- [Directions] Copy the records below verbatim, line for line, and leave out the pictures.

- [Task data]
>>>>
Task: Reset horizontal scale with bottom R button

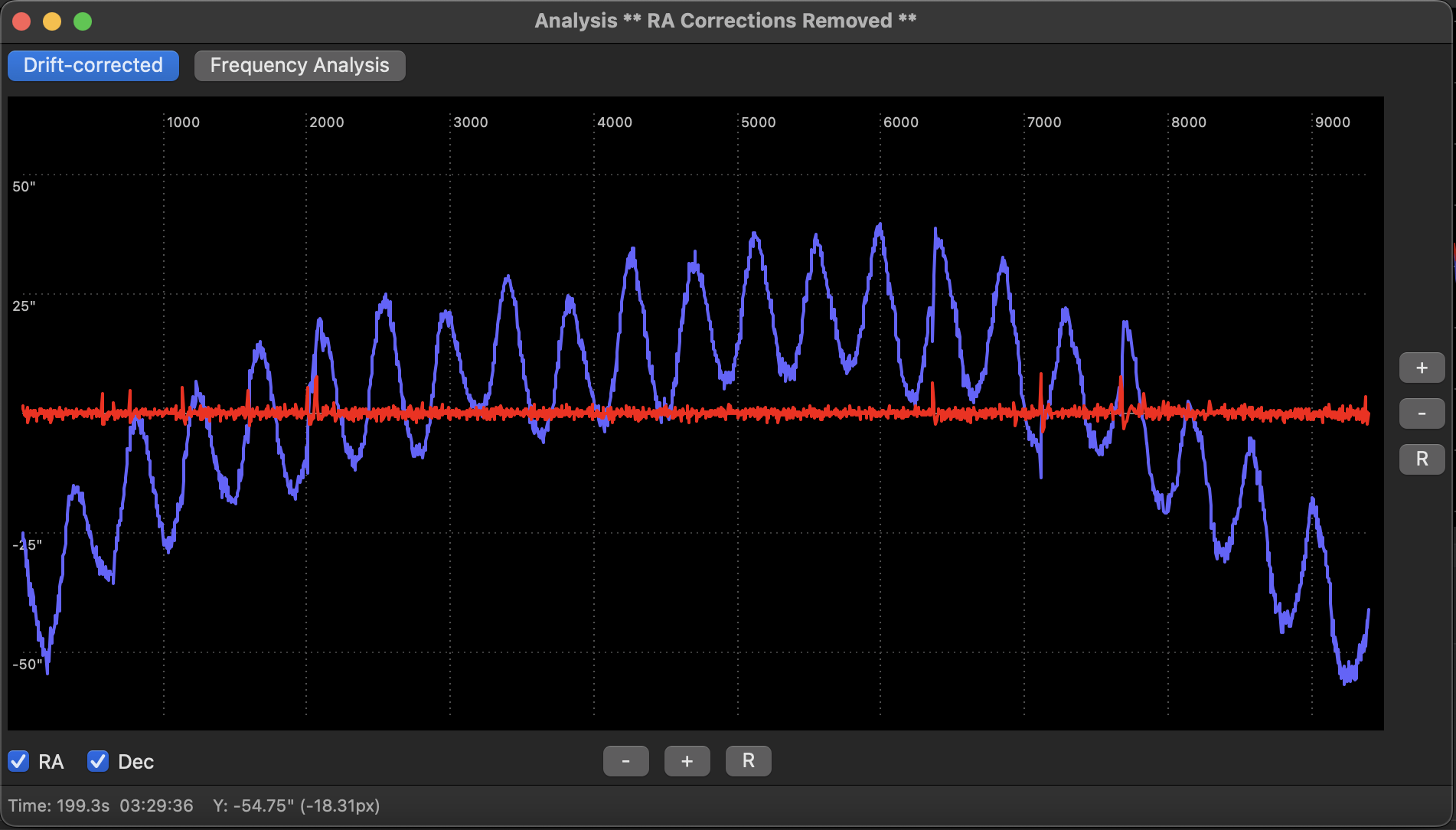Action: coord(748,761)
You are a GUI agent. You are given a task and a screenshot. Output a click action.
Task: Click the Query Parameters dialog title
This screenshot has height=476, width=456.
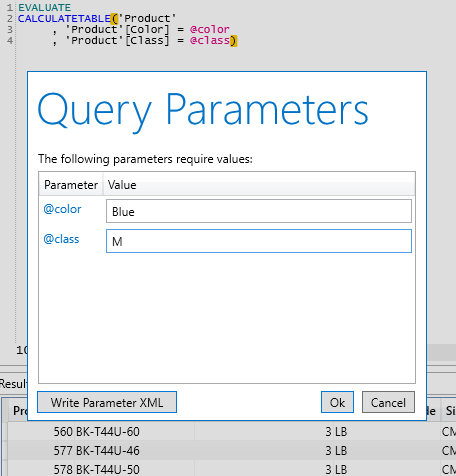click(x=203, y=110)
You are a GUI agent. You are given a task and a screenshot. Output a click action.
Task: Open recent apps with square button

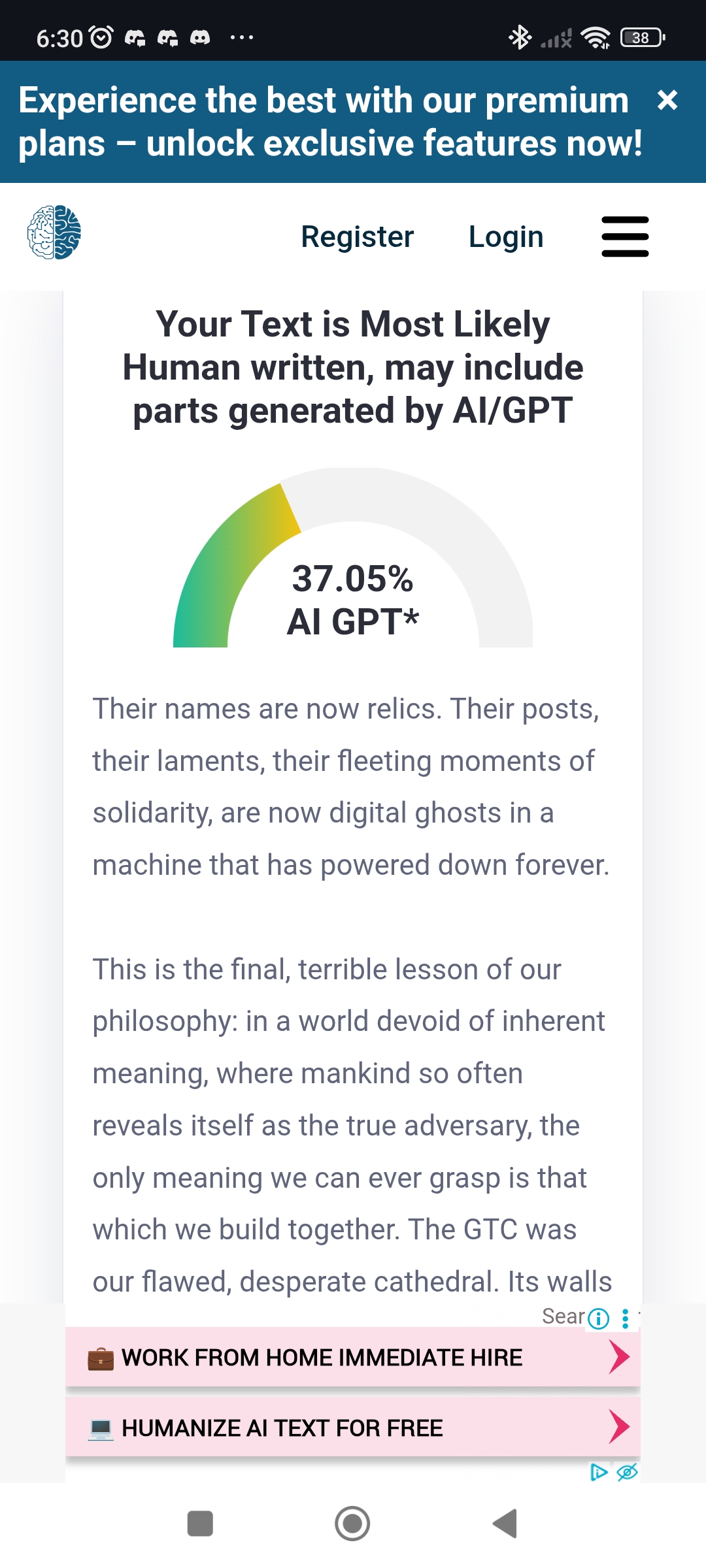[x=200, y=1524]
<<<<
- [Final result]
Task: Reset horizontal scale with bottom R button

Action: coord(748,761)
You are a GUI agent. You are given a task and a screenshot. Output a click action.
Task: Click the Query Parameters dialog title
This screenshot has height=476, width=456.
click(x=203, y=110)
You are a GUI agent. You are given a task and a screenshot. Output a click action.
Task: Open recent apps with square button

[x=200, y=1524]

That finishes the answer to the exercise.